▶ What you need to do
Arrange the stretch of items from the line containing "Given: Click the wrench in the worker's hand" through the line containing "click(x=437, y=12)" as a Markdown table with the columns Row and Line. Number the rows and omit blank lines.

▶ Provided data
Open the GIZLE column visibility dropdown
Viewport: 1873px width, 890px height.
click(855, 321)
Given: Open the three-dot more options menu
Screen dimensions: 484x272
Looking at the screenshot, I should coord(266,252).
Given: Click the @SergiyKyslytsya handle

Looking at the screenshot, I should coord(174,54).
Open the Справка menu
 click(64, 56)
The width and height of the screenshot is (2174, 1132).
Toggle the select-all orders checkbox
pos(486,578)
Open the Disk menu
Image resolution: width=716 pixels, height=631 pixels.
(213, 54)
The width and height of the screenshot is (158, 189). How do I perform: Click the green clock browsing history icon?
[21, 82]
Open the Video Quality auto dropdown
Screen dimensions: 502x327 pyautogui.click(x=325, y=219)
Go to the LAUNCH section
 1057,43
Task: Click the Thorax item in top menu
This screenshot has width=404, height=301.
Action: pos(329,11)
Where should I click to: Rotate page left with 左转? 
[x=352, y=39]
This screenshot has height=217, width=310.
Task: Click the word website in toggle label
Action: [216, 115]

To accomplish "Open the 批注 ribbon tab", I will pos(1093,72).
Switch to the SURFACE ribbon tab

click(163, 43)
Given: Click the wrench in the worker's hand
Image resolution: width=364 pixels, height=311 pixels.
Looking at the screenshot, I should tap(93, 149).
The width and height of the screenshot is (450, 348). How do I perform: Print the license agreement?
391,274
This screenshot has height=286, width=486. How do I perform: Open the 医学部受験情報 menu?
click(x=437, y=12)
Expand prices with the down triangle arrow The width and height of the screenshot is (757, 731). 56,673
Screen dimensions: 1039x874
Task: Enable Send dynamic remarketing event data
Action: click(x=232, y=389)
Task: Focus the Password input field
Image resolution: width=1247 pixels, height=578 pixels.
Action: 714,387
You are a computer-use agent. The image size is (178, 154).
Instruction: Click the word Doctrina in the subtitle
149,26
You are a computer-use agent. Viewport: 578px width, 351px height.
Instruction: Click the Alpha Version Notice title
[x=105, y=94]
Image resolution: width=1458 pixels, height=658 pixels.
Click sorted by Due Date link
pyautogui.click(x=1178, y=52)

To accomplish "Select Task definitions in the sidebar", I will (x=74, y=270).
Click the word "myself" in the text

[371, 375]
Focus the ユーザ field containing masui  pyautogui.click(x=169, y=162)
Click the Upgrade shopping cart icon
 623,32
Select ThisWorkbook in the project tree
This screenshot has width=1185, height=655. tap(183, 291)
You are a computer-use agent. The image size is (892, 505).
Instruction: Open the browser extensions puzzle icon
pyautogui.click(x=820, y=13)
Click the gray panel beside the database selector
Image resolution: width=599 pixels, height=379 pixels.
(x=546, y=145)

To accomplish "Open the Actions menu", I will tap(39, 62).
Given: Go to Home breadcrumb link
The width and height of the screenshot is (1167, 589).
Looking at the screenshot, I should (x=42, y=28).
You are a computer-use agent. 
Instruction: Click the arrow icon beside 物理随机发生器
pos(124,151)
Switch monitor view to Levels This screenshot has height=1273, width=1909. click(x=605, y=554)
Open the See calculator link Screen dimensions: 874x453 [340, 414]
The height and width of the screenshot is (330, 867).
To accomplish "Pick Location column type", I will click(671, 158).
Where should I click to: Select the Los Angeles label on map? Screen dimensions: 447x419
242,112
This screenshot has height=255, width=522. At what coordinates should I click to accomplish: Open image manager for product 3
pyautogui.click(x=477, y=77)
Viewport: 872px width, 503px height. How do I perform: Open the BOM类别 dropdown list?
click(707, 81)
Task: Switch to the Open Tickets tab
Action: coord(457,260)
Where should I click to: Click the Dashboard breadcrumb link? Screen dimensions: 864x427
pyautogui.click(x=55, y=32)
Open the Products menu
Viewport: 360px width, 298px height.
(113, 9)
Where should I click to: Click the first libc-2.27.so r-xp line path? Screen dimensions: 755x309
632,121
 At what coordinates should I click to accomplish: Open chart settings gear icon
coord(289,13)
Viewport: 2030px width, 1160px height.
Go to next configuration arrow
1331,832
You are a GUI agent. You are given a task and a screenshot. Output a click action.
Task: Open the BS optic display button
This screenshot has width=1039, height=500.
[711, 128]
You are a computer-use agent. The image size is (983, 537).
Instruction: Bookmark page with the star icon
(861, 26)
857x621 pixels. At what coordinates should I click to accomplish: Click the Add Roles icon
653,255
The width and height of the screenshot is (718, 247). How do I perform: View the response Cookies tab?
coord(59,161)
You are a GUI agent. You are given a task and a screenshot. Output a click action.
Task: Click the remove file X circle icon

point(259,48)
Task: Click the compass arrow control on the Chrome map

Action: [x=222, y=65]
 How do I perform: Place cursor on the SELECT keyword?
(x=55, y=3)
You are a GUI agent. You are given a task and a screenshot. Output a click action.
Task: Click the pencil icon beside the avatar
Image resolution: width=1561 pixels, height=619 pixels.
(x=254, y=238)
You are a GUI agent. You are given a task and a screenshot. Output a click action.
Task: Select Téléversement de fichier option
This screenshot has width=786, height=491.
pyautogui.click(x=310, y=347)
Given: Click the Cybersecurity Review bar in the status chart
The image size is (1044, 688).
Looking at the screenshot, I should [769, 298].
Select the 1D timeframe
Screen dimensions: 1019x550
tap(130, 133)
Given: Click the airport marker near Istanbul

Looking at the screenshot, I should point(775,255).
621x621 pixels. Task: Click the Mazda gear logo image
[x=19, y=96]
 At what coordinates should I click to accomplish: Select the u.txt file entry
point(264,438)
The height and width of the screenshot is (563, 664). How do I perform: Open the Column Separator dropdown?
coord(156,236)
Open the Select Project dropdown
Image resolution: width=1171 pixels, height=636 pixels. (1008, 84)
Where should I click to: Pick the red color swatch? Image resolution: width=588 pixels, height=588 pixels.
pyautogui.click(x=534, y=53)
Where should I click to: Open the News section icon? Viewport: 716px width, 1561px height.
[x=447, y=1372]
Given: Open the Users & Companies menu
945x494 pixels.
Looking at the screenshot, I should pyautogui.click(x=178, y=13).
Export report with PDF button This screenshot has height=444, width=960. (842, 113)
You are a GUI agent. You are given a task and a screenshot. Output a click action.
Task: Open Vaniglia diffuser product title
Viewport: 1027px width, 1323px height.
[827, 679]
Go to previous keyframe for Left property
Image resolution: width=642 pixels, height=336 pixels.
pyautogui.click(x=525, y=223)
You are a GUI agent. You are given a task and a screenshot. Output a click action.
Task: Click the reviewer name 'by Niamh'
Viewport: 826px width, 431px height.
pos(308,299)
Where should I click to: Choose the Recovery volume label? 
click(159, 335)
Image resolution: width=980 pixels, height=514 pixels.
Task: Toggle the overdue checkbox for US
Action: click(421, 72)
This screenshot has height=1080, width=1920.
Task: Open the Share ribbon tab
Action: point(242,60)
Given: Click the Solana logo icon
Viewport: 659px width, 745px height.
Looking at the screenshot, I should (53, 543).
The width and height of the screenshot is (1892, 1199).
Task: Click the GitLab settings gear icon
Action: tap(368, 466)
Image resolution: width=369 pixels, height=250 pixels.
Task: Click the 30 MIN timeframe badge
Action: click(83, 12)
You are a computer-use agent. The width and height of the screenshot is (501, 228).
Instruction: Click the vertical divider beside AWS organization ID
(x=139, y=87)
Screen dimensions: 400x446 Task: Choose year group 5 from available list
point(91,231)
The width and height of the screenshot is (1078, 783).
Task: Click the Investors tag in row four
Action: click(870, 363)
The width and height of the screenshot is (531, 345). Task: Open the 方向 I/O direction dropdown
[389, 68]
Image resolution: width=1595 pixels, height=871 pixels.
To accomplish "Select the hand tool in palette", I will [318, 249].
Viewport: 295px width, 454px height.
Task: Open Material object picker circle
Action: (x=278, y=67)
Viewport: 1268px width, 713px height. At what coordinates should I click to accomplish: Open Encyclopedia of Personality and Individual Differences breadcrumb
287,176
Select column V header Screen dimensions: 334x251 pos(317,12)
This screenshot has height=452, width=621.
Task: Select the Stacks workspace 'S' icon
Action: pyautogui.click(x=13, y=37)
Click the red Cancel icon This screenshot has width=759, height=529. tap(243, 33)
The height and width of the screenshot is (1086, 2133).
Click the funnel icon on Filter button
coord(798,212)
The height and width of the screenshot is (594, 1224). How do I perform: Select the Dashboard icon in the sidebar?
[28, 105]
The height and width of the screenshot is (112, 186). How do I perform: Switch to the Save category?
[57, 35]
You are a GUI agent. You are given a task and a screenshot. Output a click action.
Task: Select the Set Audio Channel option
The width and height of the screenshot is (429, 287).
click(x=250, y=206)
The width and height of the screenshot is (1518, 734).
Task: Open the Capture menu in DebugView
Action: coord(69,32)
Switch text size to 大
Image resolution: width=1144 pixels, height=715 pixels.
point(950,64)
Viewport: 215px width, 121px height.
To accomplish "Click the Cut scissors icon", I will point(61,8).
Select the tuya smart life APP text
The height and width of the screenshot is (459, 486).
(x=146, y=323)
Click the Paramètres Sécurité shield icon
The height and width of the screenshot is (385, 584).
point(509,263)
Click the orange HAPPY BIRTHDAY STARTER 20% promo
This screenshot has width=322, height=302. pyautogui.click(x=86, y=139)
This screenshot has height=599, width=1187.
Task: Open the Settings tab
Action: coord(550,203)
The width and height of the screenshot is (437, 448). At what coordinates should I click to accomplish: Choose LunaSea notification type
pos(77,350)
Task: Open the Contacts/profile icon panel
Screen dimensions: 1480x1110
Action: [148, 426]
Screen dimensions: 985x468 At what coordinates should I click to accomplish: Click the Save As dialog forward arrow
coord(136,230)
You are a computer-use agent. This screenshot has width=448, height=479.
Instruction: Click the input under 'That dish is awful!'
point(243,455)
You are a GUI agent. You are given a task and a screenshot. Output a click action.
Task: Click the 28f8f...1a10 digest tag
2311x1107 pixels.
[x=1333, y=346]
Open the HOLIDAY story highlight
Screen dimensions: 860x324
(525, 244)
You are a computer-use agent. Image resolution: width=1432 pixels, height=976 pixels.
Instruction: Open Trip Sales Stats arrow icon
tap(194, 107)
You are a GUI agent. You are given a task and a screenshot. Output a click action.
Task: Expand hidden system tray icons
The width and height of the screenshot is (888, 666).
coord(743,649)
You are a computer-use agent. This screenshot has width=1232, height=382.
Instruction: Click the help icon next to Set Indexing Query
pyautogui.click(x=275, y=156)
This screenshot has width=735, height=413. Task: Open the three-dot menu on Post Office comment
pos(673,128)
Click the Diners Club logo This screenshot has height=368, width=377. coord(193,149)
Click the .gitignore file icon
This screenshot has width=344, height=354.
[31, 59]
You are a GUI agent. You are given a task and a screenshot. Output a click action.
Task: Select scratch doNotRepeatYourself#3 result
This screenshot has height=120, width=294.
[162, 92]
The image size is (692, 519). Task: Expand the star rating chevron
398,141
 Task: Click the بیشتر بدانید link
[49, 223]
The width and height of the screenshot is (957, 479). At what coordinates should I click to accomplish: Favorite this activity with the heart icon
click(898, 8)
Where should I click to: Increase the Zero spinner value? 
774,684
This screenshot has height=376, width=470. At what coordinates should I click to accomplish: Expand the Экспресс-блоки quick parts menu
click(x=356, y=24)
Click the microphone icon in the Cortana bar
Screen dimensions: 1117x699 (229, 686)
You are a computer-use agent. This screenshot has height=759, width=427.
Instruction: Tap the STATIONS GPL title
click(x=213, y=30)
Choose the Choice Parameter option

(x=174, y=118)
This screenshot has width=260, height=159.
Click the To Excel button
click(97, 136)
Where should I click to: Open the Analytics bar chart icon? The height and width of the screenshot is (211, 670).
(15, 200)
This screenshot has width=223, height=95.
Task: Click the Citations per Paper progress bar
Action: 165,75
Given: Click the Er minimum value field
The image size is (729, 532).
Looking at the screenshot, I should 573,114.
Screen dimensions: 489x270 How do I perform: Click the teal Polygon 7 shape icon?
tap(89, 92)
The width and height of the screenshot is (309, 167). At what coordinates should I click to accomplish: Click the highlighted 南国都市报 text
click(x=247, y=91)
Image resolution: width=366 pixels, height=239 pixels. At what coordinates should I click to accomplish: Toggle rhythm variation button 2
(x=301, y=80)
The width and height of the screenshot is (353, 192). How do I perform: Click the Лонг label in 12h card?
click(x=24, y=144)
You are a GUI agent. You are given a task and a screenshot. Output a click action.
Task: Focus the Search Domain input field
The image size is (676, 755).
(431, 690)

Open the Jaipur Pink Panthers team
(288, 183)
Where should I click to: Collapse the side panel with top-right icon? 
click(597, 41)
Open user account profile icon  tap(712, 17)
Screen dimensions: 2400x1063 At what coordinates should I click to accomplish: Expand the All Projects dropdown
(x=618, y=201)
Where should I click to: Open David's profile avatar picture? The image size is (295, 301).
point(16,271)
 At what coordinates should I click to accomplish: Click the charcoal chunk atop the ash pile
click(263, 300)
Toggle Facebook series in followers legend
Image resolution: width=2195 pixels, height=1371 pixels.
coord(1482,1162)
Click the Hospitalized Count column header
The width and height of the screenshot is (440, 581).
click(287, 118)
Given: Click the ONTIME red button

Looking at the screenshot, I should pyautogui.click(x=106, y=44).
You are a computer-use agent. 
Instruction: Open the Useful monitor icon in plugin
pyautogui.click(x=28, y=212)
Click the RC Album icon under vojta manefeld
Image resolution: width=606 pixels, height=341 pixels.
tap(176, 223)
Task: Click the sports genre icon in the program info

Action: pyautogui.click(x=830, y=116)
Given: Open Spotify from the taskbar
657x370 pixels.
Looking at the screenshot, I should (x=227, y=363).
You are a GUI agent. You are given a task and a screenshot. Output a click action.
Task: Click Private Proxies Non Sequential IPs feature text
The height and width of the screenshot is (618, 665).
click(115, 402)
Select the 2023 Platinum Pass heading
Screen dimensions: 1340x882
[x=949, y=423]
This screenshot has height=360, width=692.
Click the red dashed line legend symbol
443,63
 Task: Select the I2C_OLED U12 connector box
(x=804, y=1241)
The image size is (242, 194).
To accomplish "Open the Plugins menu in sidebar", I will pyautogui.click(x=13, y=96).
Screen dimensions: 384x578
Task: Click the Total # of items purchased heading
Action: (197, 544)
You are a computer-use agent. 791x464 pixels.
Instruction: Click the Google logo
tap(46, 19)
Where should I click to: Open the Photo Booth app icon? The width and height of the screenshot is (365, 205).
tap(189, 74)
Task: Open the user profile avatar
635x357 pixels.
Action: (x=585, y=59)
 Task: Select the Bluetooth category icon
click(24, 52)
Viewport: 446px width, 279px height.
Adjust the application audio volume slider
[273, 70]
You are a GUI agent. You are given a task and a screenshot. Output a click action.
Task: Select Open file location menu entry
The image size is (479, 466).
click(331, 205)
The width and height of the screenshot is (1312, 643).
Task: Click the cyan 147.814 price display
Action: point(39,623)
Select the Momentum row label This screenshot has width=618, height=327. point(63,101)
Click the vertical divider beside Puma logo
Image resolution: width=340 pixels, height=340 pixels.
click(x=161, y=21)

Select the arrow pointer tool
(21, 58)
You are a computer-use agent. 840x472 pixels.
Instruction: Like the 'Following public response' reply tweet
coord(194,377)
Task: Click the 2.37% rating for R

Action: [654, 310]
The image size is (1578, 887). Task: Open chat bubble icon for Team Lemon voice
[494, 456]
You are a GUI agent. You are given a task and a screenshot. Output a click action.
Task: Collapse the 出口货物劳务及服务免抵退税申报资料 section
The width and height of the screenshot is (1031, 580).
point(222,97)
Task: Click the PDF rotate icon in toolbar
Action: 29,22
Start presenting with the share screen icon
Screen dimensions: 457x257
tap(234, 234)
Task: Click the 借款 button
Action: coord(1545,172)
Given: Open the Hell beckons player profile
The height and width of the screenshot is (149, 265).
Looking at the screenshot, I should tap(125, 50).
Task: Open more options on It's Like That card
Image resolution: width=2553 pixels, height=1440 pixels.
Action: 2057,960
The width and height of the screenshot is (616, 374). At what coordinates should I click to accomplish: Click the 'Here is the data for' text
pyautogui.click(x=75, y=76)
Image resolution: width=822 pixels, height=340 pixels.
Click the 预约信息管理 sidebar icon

▶ Result of this task
| Row | Line |
|---|---|
| 1 | Given: Click the wrench in the worker's hand |
| 2 | Image resolution: width=364 pixels, height=311 pixels. |
| 3 | Looking at the screenshot, I should tap(93, 149). |
| 4 | The width and height of the screenshot is (450, 348). How do I perform: Print the license agreement? |
| 5 | 391,274 |
| 6 | This screenshot has height=286, width=486. How do I perform: Open the 医学部受験情報 menu? |
| 7 | click(x=437, y=12) |